Say What You Need to Say
Learning that your loved one is facing an insurmountable health challenge gives you an opportunity to tell them all the things you’d like them to hear before they pass. You have a window of time to squeeze in activities you’d hope to do together and talk about things you may have otherwise left unsaid. For many, this time can serve to help you and your loved one accept the inevitable. Maybe you’ve always wanted to take a trip to the Bahamas. Book a last-minute ticket and explore the sights. Perhaps you’ve just wanted to tell them something meaningful for a while and the time has finally come. If you don’t have a life-changing conversation to bring up, that’s okay; sometimes it may be just a matter of learning all the stories you’ve never heard before, or talking about the best memories they have. Affirming that their life experiences have been worthy and focusing on the positive can help them more than you know.

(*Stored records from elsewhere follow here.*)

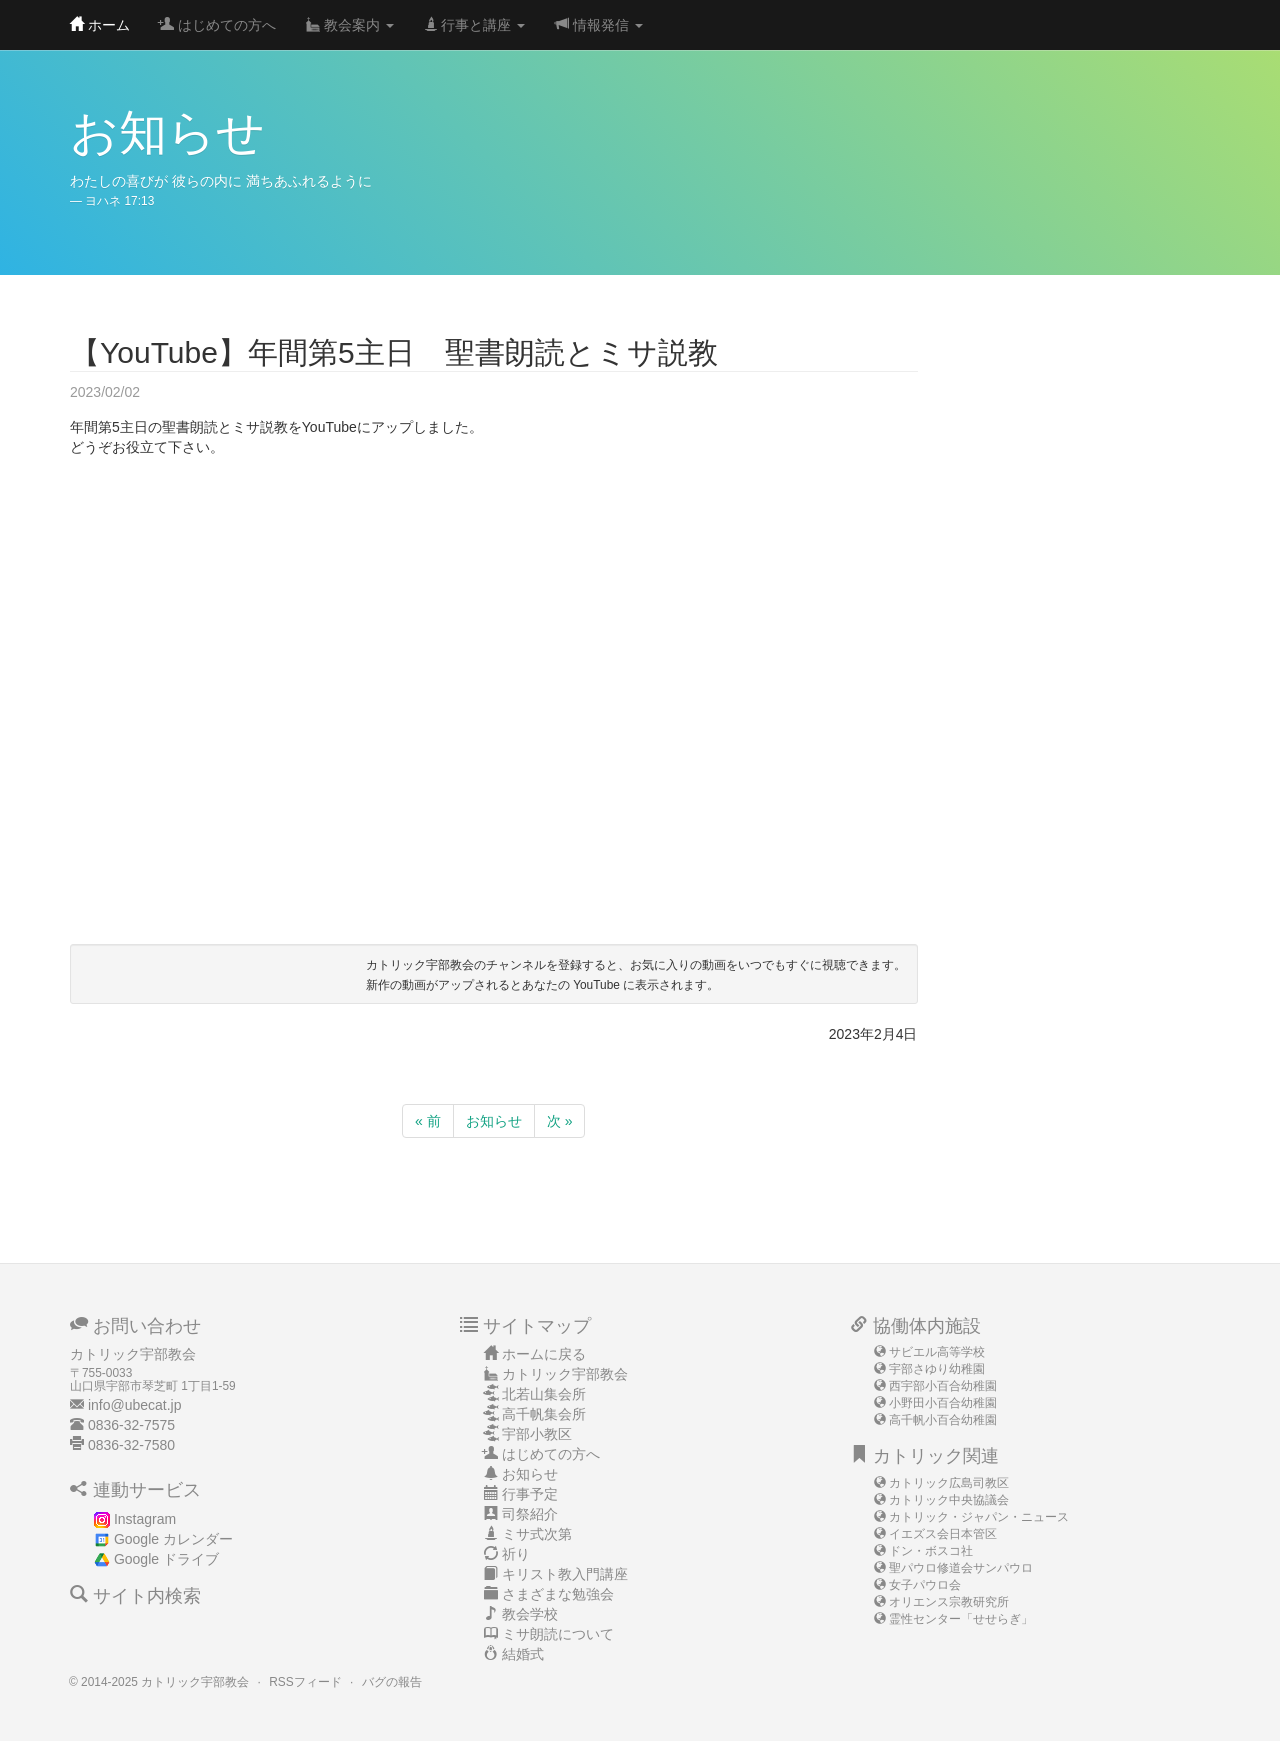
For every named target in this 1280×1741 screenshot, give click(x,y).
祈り (516, 1554)
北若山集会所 (544, 1394)
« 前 (428, 1121)
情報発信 (599, 25)
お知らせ (494, 1121)
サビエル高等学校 (937, 1352)
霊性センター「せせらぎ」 (961, 1619)
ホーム (100, 25)
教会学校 (530, 1614)
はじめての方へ (218, 25)
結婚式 (523, 1654)
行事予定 (530, 1494)
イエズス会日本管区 (943, 1534)
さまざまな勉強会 (558, 1594)
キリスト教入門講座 (565, 1574)
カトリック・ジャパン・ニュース (979, 1517)
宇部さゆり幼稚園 (937, 1369)
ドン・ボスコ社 (931, 1551)
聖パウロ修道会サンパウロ (961, 1568)
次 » (560, 1121)
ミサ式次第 (537, 1534)
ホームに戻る (544, 1354)
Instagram (145, 1519)
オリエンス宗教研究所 (949, 1602)
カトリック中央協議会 (949, 1500)
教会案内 (350, 25)
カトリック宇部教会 (565, 1374)
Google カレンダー (173, 1539)
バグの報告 (392, 1682)
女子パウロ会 (925, 1585)
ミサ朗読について (558, 1634)
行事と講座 (475, 25)
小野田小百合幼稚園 (943, 1403)
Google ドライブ (166, 1559)
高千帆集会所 (544, 1414)
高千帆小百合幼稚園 (943, 1420)
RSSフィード (305, 1682)
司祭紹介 (530, 1514)
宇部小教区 (537, 1434)
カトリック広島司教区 (949, 1483)
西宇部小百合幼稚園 (943, 1386)
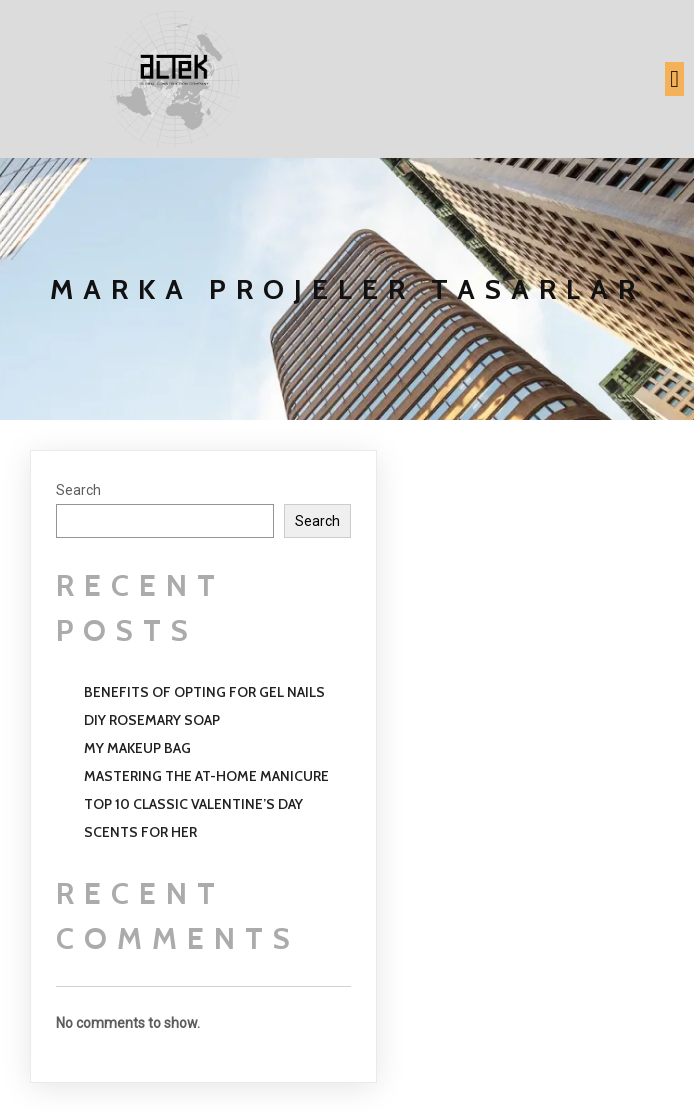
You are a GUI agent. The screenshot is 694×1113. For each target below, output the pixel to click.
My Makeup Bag (137, 748)
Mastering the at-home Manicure (206, 776)
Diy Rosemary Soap (152, 720)
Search (78, 490)
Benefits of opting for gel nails (204, 692)
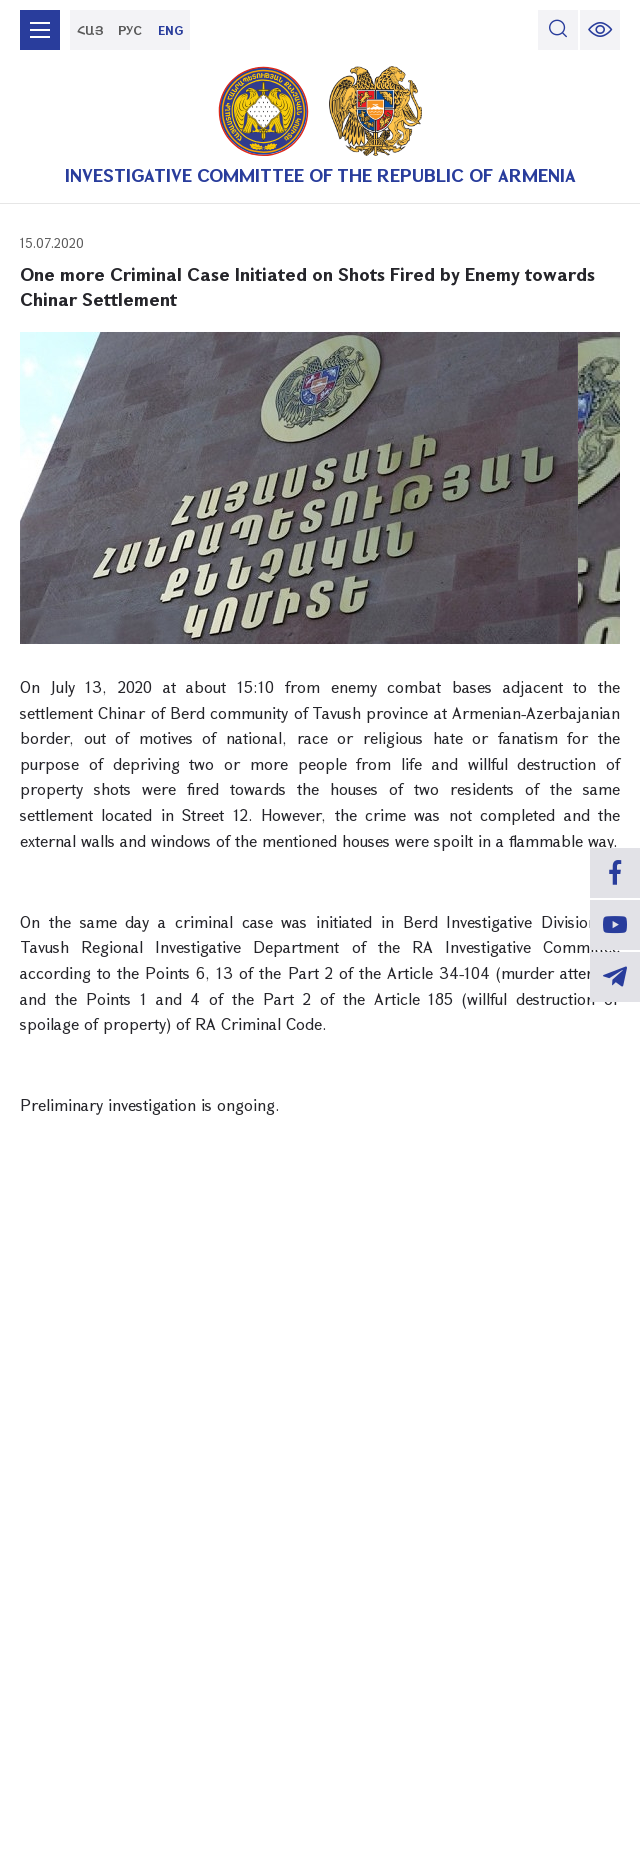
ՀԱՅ (90, 30)
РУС (130, 30)
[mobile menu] (40, 30)
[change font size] (600, 30)
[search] (558, 30)
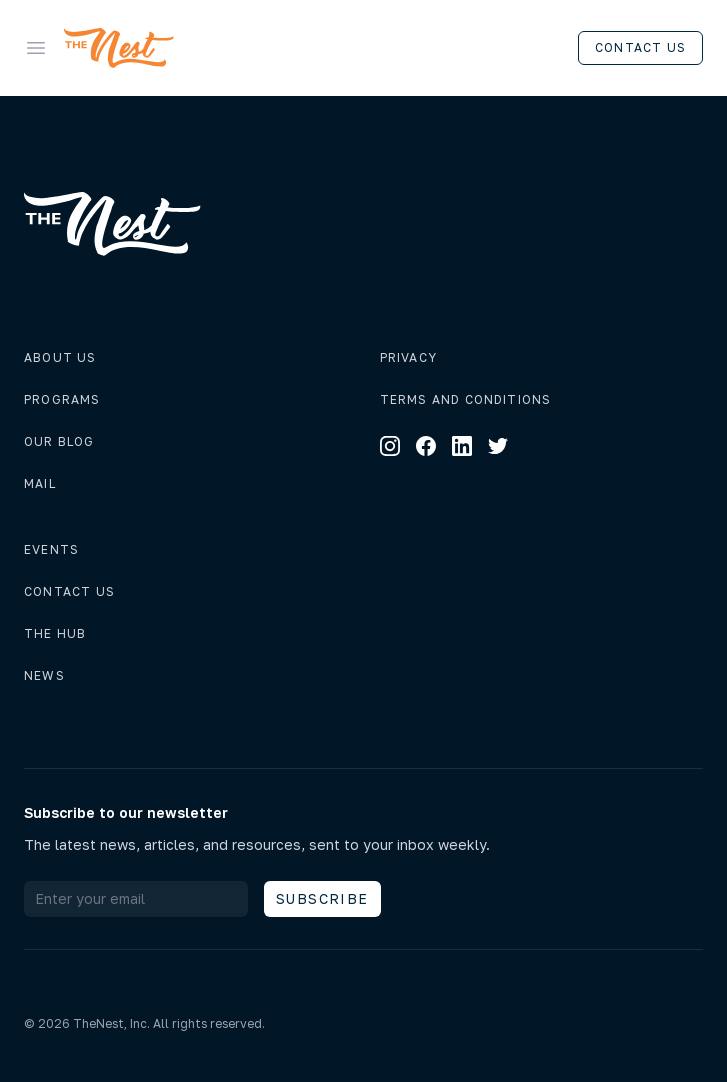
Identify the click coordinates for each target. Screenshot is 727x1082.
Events (51, 549)
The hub (55, 633)
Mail (40, 483)
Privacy (408, 357)
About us (60, 357)
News (44, 675)
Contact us (640, 47)
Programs (62, 399)
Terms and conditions (466, 399)
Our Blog (59, 441)
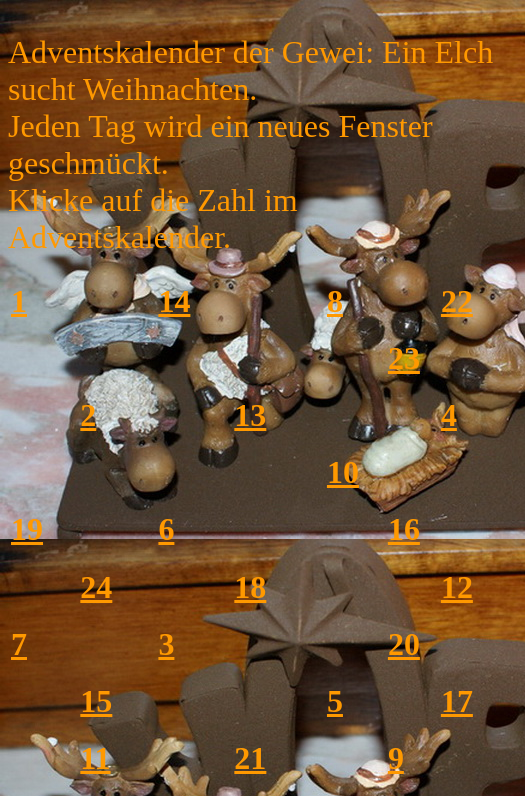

Asking the Tough Questions
Terminal illness requires many difficult conversations, and asking the hard conversations can feel almost impossible. Funeral planning isn’t fun, but it’s a necessary conversation to have. You’ll need to gather the necessary documents, speak with clergy, funeral homes, and other professionals. The most important thing is to ask your loved one what they’d like during the service. If they don’t want to talk about it, talk to family members to get a better idea of the decisions you’ll need to make. The sooner you can get plans in place, the better off you’ll be, and minimizing stress during this difficult time is paramount. The modern funeral costs upwards of $9,000, and without proper preparation this costly amount could wind up on your shoulders. If they don’t already have life insurance or funeral insurance in place, you may need to consider a plan that’s accepting of pre-existing conditions. Check out a site like BurialInsurance.org and browse plans that might be available to you. If they’ve purchased a pre-paid funeral, be sure you know where all the important documentation can be found.
Self-Care is Important
During this time, your focus will likely revolve around your loved one’s comfort and wishes, but it’s important that you take time to pay attention to your own needs. Try to get enough rest each night, consider speaking to a professional therapist if you’re finding it difficult to wade through the many emotions you’re handling, and don’t be afraid to take a break when you need to.
If your loved one has fallen ill with a terminal disease, coping can be difficult. Keep these facets in mind and reduce as much pain and anguish as possible for yourself and your loved one.